After COVID test kit delays, Danbury area leaders pivot
Danbury area residents woke up to disappointing news Thursday after the state informed local leaders of the indefinite delay of 500,000 at-home COVID-19 test kits promised earlier this week.
And towns quickly began to pivot from their distribution plans. They canceled drivethrus, told local volunteers to stand by, and have asked anxious residents for patience.
On Monday, Gov. Ned Lamont sent mayors and first selectmen across Connecticut scrambling to pull together mass distribution plans for thousands of at-home kits, only to inform them Wednesday night that the kits would not be arriving on time.
The state initially cited supply chain delays, before clarifying that the agreement with their supplier had actually fallen through during a press briefing Thursday night.

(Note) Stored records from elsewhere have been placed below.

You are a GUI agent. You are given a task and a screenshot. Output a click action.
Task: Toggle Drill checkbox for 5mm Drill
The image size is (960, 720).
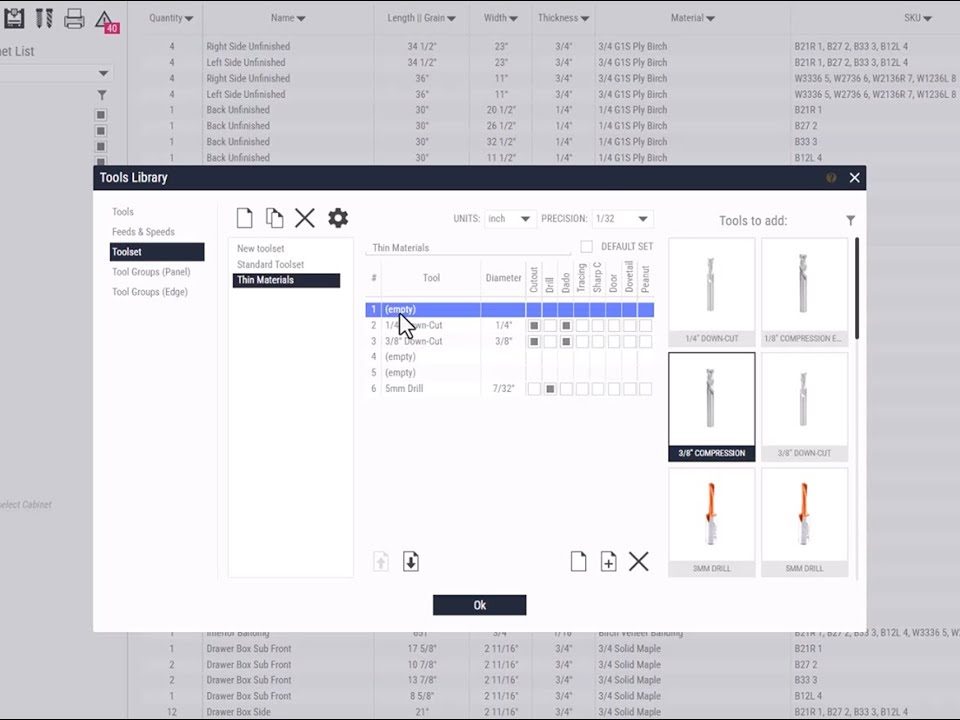[x=550, y=389]
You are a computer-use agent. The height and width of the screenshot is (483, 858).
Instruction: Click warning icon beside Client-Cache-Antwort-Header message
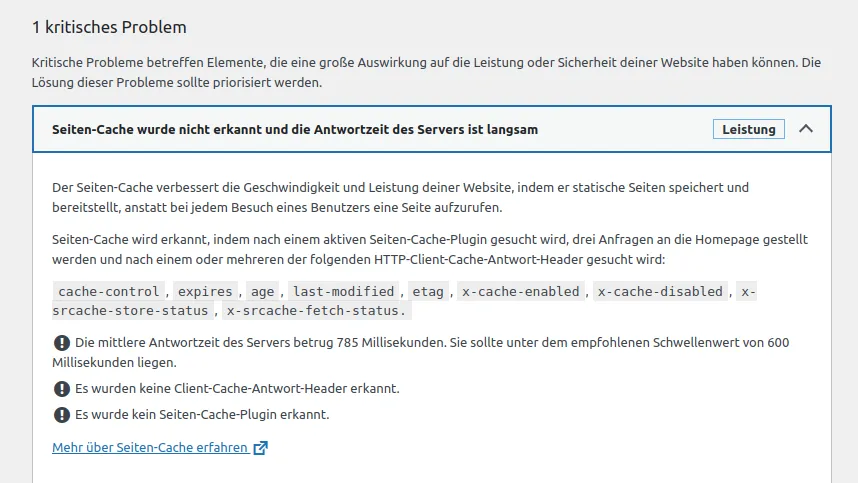click(x=62, y=389)
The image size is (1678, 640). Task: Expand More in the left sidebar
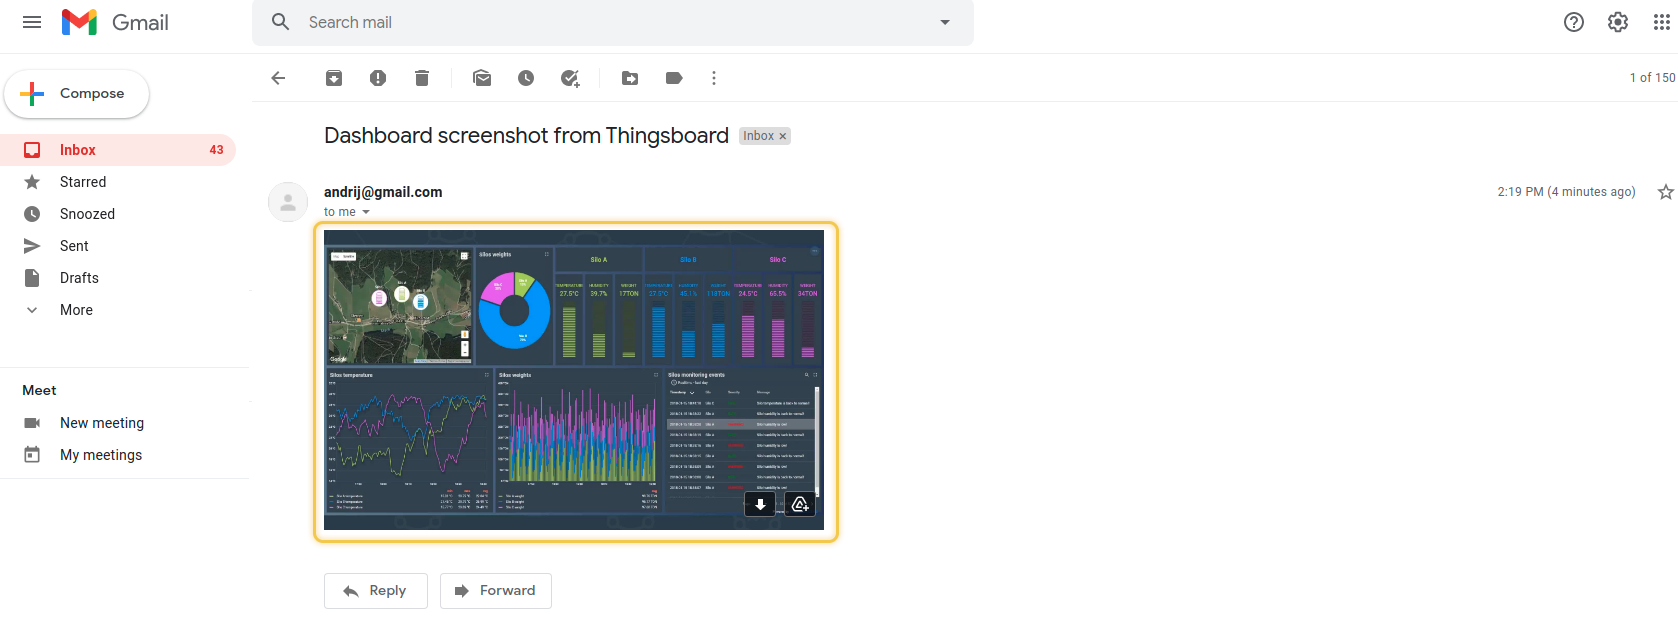coord(76,310)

Lamont said the state was still working to deliver tests to municipalities, but added that in hindsight, they should have initially told municipalities “off record” about the purchase order.
“I think we got a little ahead of ourselves, to tell you the truth,” he said.
Leaders were only told on a
call Wednesday night that the kits, which were supposed to be loaded onto an airplane headed for Connecticut last night, were still sitting in Los Angeles. This news was followed up by what one first selectman characterized as a “vague” 8 a.m. email Thursday saying the kits still had not shipped.
Despite the delay, Danbury officials said they’re still ready to hand out kits at Western Connecticut State University’s Westside campus as soon as they arrive. The city saw 558 cases just last week, according to state data.
“We’re ready once the product comes,” said Matthew Cassavechia, emergency management director. “We have a team ready to go get the product and be able to distribute it very quickly and in a safe, efficient manner.”
Pivoting after an indefinite delay
Some leaders were more frustrated by the delayed testing announcement than others.
New Milford has decided to hold off on new plans until the tests are actually loaded into trucks and headed for town. Initially, the town planned to begin a drive-thru distribution on Thursday. The town had already filled up every time slot a couple hours after posting it online. On Wednesday night, Mayor Pete Bass and Health Director Lisa Morrissey began sending out emails letting residents know their appointments have been canceled for now.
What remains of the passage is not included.